Persistent arrays support the same interface for reading and writing data, e.g.:
>>> z1[:] = 42
>>> z1[0, :] = np.arange(10000)
>>> z1[:, 0] = np.arange(10000)
Check that the data have been written and can be read again:
>>> z2 = zarr.open('example.zarr', mode='r')
>>> z2
zarr.core.Array((10000, 10000), int32, chunks=(1000, 1000), order=C)
compression: blosc; compression_opts: {'clevel': 5, 'cname': 'blosclz', 'shuffle': 1}
nbytes: 381.5M; nbytes_stored: 2.3M; ratio: 163.8; initialized: 100/100
store: zarr.storage.DirectoryStore
>>> np.all(z1[:] == z2[:])
True
Resizing and appending¶
A Zarr array can be resized, which means that any of its dimensions can be increased or decreased in length. For example:
>>> z = zarr.zeros(shape=(10000, 10000), chunks=(1000, 1000))
>>> z[:] = 42
>>> z.resize(20000, 10000)
>>> z
zarr.core.Array((20000, 10000), float64, chunks=(1000, 1000), order=C)
compression: blosc; compression_opts: {'clevel': 5, 'cname': 'blosclz', 'shuffle': 1}
nbytes: 1.5G; nbytes_stored: 5.9M; ratio: 259.9; initialized: 100/200
store: builtins.dict
Note that when an array is resized, the underlying data are not rearranged in any way.
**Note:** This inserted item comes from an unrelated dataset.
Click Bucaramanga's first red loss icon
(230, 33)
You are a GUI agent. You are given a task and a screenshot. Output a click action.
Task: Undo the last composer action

If one or more dimensions are shrunk, any chunks falling outside the new array shape will be deleted from the underlying store.
For convenience, Zarr arrays also provide an append()
method,
which can be used to append data to any axis. E.g.:
>>> a = np.arange(10000000, dtype='i4').reshape(10000, 1000)
>>> z = zarr.array(a, chunks=(1000, 100))
>>> z
zarr.core.Array((10000, 1000), int32, chunks=(1000, 100), order=C)
compression: blosc; compression_opts: {'clevel': 5, 'cname': 'blosclz', 'shuffle': 1}
nbytes: 38.1M; nbytes_stored: 2.0M; ratio: 19.3; initialized: 100/100
store: builtins.dict
>>> z.append(a)
>>> z
zarr.core.Array((20000, 1000), int32, chunks=(1000, 100), order=C)
compression: blosc; compression_opts: {'clevel': 5, 'cname': 'blosclz', 'shuffle': 1}
nbytes: 76.3M; nbytes_stored: 4.0M; ratio: 19.3; initialized: 200/200
store: builtins.dict
>>> z.append(np.vstack([a, a]), axis=1)
>>> z
zarr.core.Array((20000, 2000), int32, chunks=(1000, 100), order=C)
compression: blosc; compression_opts: {'clevel': 5, 'cname': 'blosclz', 'shuffle': 1}
nbytes: 152.6M; nbytes_stored: 7.9M; ratio: 19.3; initialized: 400/400
store: builtins.dict
Compression¶
By default, Zarr uses the Blosc compression library to compress each chunk of an array. Blosc is extremely fast and can be configured in a variety of ways to improve the compression ratio for different types of data. Blosc is in fact a “meta-compressor”, which means that it can used a number of different compression algorithms internally to compress the data. Blosc also provides highly optimised implementations of byte and bit shuffle filters, which can significantly improve compression ratios for some data.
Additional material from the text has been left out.